San Francisco is an interesting case because tech tends to have so much higher salaries than other industries. As long as there are enough tech workers to fill up all vacancies in a given housing market, the market-clearing price will rise to a tech-worker's salary, and everyone in other industries will be forced out. How many people can San Francisco tech companies hire? I dunno, but I'd bet it's a lot more than the number of housing units currently being built in SF, which means that some people are gonna get kicked out on the street. The single-family home market in the Bay Area is probably already shot - given the number of units on the market, dual-tech-earner families could easily fill them. But the condo and rental market might be able to be saved; enough building could probably create enough housing there to absorb the tech industry, which would leave units that rent at the price an ordinary worker could afford.
I think it might be interesting also to talk about the quality of housing.
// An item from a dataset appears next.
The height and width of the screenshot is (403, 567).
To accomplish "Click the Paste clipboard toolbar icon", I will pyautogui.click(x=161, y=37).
You touch on a related topic "making the city less desirable to residents", but I think it's worth adding something to that.
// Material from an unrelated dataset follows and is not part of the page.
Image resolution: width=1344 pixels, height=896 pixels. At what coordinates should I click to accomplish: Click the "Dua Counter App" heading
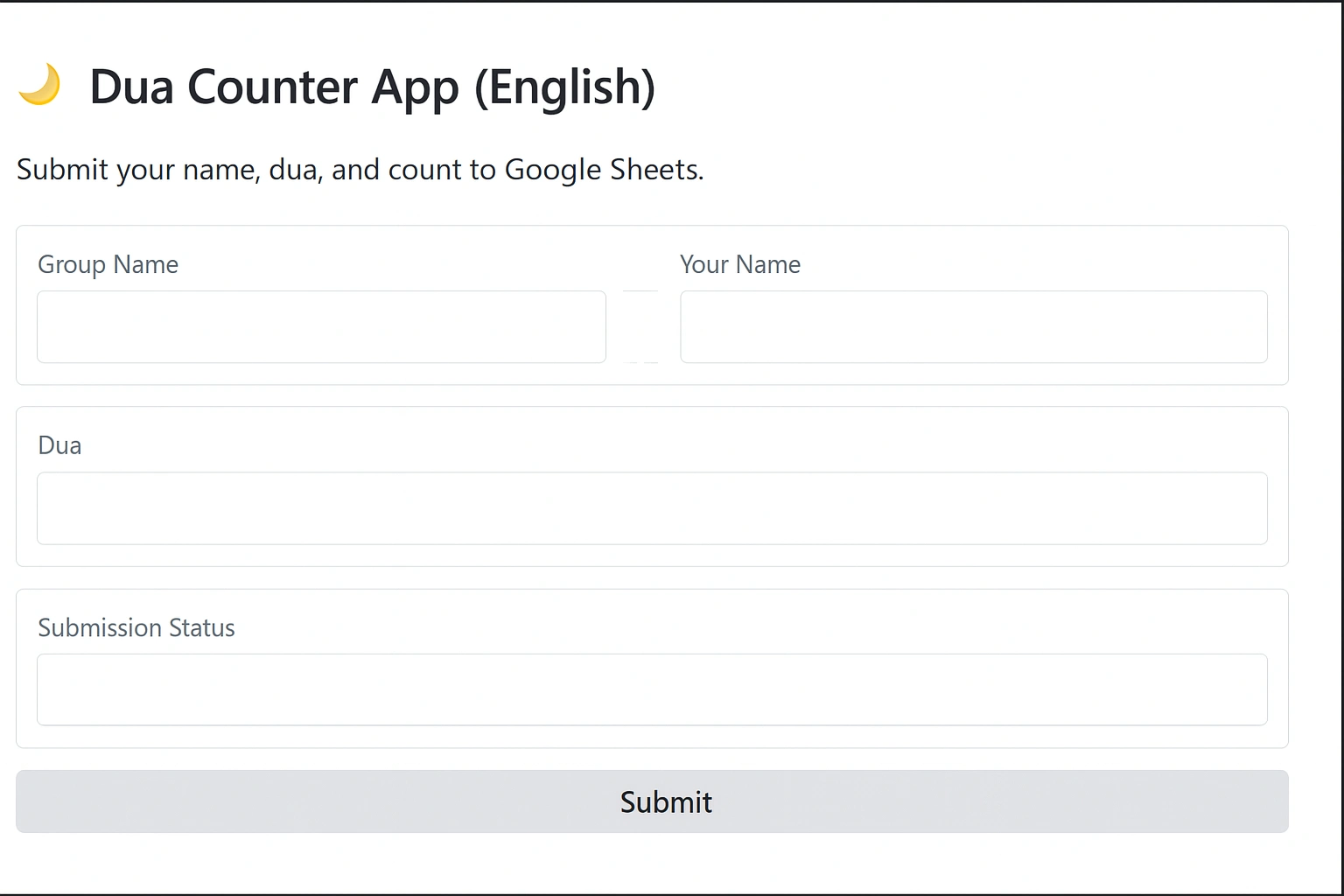pyautogui.click(x=274, y=87)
If you segment the housing by housing deemed good enough by people with high incomes, and housing of a quality which they won't live in, you can achieve the goal of allowing in lower income people without satisfying the demand for all of the higher income people (either high income people won't work and live in the city, or they'll commute from somewhere with housing they want).
Additionally, you can lower the threshold for people living in the city to live outside the city by making commutes easier.
This could also be used to demonstrate how replacing old and lower quality housing with luxury housing could negatively impact people with lower incomes, even if you're building more luxury units than there were previously low quality units, since in this thought experiment the market for luxury units doesn't affect that for low quality units (this refutes a commonly posed argument that it's good to build luxury housing as long as it's lots of units).
I can't say for certain that they market actually segments like this, but it's not too hard to convince yourself that it does.